Personal information
- Date of birth: 10 October 1987 (age 38)
- Place of birth: Morvant, Trinidad and Tobago
- Position: Striker

Team information
- Current team: Lochee Harp

Senior career*
- Years: Team / Apps / (Gls)
- 2007–2016: Defence Force
- 2016–2017: Hamilton Academical / 1 / (0)
- 2017: Broughty Athletic
- 2017: NEROCA
- 2021–2023: Downfield
- 2023–: Lochee Harp

International career^{‡}
- 2008–2012: Trinidad and Tobago / 6 / (1)
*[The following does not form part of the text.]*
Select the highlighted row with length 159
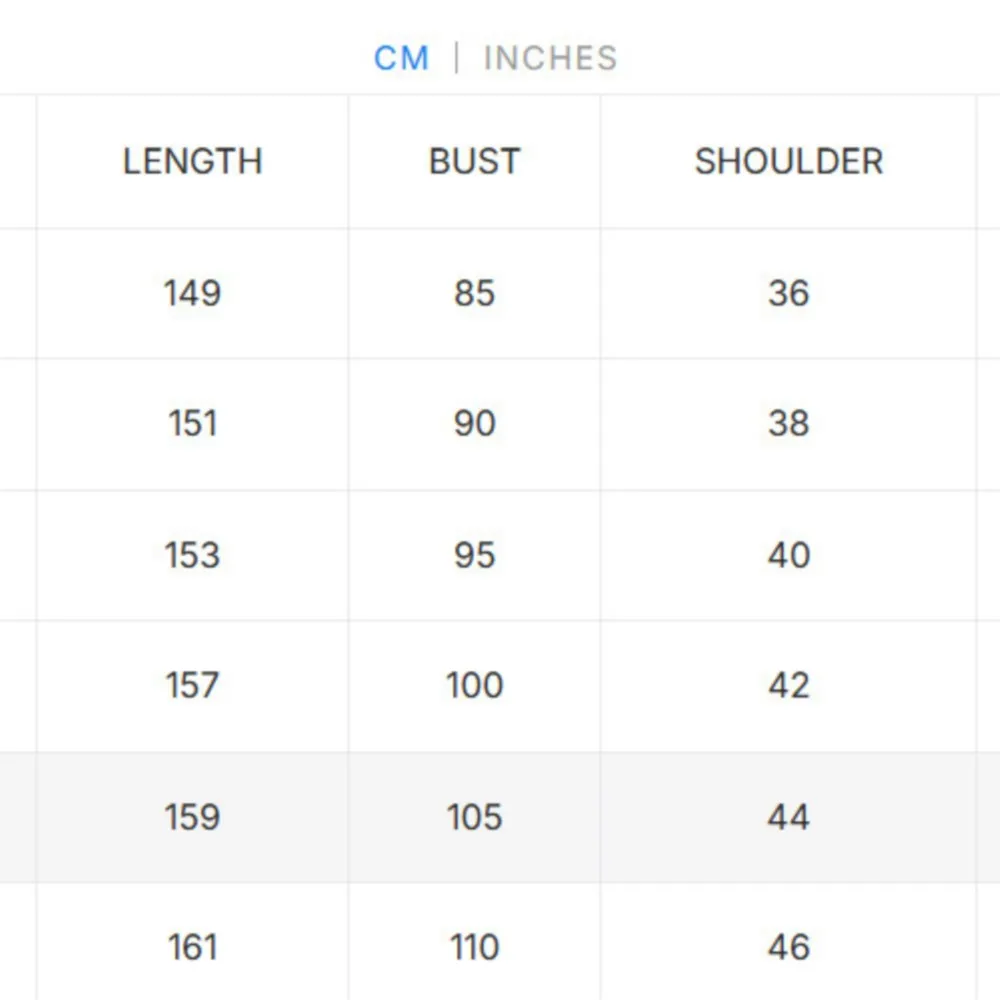 tap(190, 817)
= Richard Roy (footballer) =

Trinidadian footballer

Richard Roy (born 10 October 1987) is a Trinidadian international footballer who plays for Scottish club Lochee Harp, as a striker.

He has previously played for Defence Force in his homeland, and Scottish clubs Hamilton Academical and Broughty Athletic.

==Club career==
Born in Morvant, Roy has played club football in Trinidad and Tobago for Defence Force. He was top scorer of the TT Pro League in the 2011–12 season, scoring 14 goals.

On 5 August 2016, Roy signed for Scottish Premiership club Hamilton Academical on a four-month contract. In December 2016 it was announced that he would leave the club later that month. He officially left at the start of January 2017.

On 27 January 2017, Roy signed for Junior club Broughty Athletic.

On 9 November 2017, Roy signed for I-League club NEROCA.

Roy returned to Scotland to play for Midlands League side Downfield for the 2021–22 season. On 31 March 2023, Roy left Downfield and signed for fellow Midlands League club Lochee Harp on a permanent deal.

==International career==
He made his international debut for Trinidad and Tobago in 2008.